Task statement:
Your answer must be every line below, repeated exactly.

───── Supplied data

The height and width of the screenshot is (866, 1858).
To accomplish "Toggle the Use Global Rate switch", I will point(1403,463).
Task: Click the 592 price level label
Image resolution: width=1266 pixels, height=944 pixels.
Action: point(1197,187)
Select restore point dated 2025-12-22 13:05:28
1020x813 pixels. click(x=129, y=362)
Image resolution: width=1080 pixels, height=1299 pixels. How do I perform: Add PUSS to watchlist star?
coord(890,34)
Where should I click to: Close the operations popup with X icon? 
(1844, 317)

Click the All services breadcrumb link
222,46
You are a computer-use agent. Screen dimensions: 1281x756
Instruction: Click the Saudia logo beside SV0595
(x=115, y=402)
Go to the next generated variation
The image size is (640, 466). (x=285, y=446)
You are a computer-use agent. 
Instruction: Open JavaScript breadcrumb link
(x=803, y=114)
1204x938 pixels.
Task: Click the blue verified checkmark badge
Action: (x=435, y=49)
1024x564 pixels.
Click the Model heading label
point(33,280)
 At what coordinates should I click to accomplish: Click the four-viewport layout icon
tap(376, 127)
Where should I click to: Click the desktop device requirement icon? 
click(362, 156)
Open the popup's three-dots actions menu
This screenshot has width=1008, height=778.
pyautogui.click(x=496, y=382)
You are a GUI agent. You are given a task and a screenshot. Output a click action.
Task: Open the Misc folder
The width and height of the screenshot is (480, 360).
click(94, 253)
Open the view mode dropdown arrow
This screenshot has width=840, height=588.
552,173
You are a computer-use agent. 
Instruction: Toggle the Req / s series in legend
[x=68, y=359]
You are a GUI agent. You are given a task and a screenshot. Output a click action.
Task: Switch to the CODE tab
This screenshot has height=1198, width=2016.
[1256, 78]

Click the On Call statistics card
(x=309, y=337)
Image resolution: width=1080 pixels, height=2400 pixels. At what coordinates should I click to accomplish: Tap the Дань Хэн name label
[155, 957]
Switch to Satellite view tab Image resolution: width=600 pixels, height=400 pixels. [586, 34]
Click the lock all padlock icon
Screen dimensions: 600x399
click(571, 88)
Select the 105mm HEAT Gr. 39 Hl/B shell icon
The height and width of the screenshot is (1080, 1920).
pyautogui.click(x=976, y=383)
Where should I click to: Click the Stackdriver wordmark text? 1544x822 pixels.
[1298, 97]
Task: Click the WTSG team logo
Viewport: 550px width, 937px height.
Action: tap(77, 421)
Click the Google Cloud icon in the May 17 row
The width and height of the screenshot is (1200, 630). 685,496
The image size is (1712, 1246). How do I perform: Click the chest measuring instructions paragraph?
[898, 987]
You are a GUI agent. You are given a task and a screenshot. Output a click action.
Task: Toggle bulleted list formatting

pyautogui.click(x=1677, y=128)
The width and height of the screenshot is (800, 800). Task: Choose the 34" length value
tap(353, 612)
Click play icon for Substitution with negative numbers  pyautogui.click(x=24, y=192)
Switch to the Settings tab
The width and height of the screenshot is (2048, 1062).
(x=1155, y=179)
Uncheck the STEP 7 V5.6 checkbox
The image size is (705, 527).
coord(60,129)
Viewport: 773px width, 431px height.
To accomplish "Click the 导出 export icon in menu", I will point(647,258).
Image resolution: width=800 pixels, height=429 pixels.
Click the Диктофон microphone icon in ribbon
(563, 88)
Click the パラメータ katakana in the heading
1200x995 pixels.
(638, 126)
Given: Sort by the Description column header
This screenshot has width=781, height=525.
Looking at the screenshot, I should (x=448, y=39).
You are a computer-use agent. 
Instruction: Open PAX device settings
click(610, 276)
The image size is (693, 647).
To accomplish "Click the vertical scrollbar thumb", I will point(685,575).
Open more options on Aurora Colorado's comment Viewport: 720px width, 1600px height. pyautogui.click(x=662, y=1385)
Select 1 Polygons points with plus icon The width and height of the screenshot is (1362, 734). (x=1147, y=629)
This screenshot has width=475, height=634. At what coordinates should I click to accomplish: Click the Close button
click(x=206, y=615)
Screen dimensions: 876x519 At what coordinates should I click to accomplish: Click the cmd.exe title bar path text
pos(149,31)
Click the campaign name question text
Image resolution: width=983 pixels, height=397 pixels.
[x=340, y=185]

──────────

Task output:
The height and width of the screenshot is (866, 1858).
To accomplish "Toggle the Use Global Rate switch", I will point(1403,463).
Task: Click the 592 price level label
Image resolution: width=1266 pixels, height=944 pixels.
Action: point(1197,187)
Select restore point dated 2025-12-22 13:05:28
1020x813 pixels. click(x=129, y=362)
Image resolution: width=1080 pixels, height=1299 pixels. How do I perform: Add PUSS to watchlist star?
coord(890,34)
Where should I click to: Close the operations popup with X icon? 
(1844, 317)

Click the All services breadcrumb link
222,46
You are a computer-use agent. Screen dimensions: 1281x756
Instruction: Click the Saudia logo beside SV0595
(x=115, y=402)
Go to the next generated variation
The image size is (640, 466). (x=285, y=446)
You are a computer-use agent. 
Instruction: Open JavaScript breadcrumb link
(x=803, y=114)
1204x938 pixels.
Task: Click the blue verified checkmark badge
Action: (x=435, y=49)
1024x564 pixels.
Click the Model heading label
point(33,280)
 At what coordinates should I click to accomplish: Click the four-viewport layout icon
tap(376, 127)
Where should I click to: Click the desktop device requirement icon? 
click(362, 156)
Open the popup's three-dots actions menu
This screenshot has width=1008, height=778.
pyautogui.click(x=496, y=382)
You are a GUI agent. You are given a task and a screenshot. Output a click action.
Task: Open the Misc folder
The width and height of the screenshot is (480, 360).
click(94, 253)
Open the view mode dropdown arrow
This screenshot has width=840, height=588.
552,173
You are a computer-use agent. 
Instruction: Toggle the Req / s series in legend
[x=68, y=359]
You are a GUI agent. You are given a task and a screenshot. Output a click action.
Task: Switch to the CODE tab
This screenshot has height=1198, width=2016.
[1256, 78]

Click the On Call statistics card
(x=309, y=337)
Image resolution: width=1080 pixels, height=2400 pixels. At what coordinates should I click to accomplish: Tap the Дань Хэн name label
[155, 957]
Switch to Satellite view tab Image resolution: width=600 pixels, height=400 pixels. [586, 34]
Click the lock all padlock icon
Screen dimensions: 600x399
click(571, 88)
Select the 105mm HEAT Gr. 39 Hl/B shell icon
The height and width of the screenshot is (1080, 1920).
pyautogui.click(x=976, y=383)
Where should I click to: Click the Stackdriver wordmark text? 1544x822 pixels.
[1298, 97]
Task: Click the WTSG team logo
Viewport: 550px width, 937px height.
Action: tap(77, 421)
Click the Google Cloud icon in the May 17 row
The width and height of the screenshot is (1200, 630). 685,496
The image size is (1712, 1246). How do I perform: Click the chest measuring instructions paragraph?
[898, 987]
You are a GUI agent. You are given a task and a screenshot. Output a click action.
Task: Toggle bulleted list formatting

pyautogui.click(x=1677, y=128)
The width and height of the screenshot is (800, 800). Task: Choose the 34" length value
tap(353, 612)
Click play icon for Substitution with negative numbers  pyautogui.click(x=24, y=192)
Switch to the Settings tab
The width and height of the screenshot is (2048, 1062).
(x=1155, y=179)
Uncheck the STEP 7 V5.6 checkbox
The image size is (705, 527).
coord(60,129)
Viewport: 773px width, 431px height.
To accomplish "Click the 导出 export icon in menu", I will point(647,258).
Image resolution: width=800 pixels, height=429 pixels.
Click the Диктофон microphone icon in ribbon
(563, 88)
Click the パラメータ katakana in the heading
1200x995 pixels.
(638, 126)
Given: Sort by the Description column header
This screenshot has width=781, height=525.
Looking at the screenshot, I should (x=448, y=39).
You are a computer-use agent. 
Instruction: Open PAX device settings
click(610, 276)
The image size is (693, 647).
To accomplish "Click the vertical scrollbar thumb", I will point(685,575).
Open more options on Aurora Colorado's comment Viewport: 720px width, 1600px height. pyautogui.click(x=662, y=1385)
Select 1 Polygons points with plus icon The width and height of the screenshot is (1362, 734). (x=1147, y=629)
This screenshot has width=475, height=634. At what coordinates should I click to accomplish: Click the Close button
click(x=206, y=615)
Screen dimensions: 876x519 At what coordinates should I click to accomplish: Click the cmd.exe title bar path text
pos(149,31)
Click the campaign name question text
Image resolution: width=983 pixels, height=397 pixels.
[x=340, y=185]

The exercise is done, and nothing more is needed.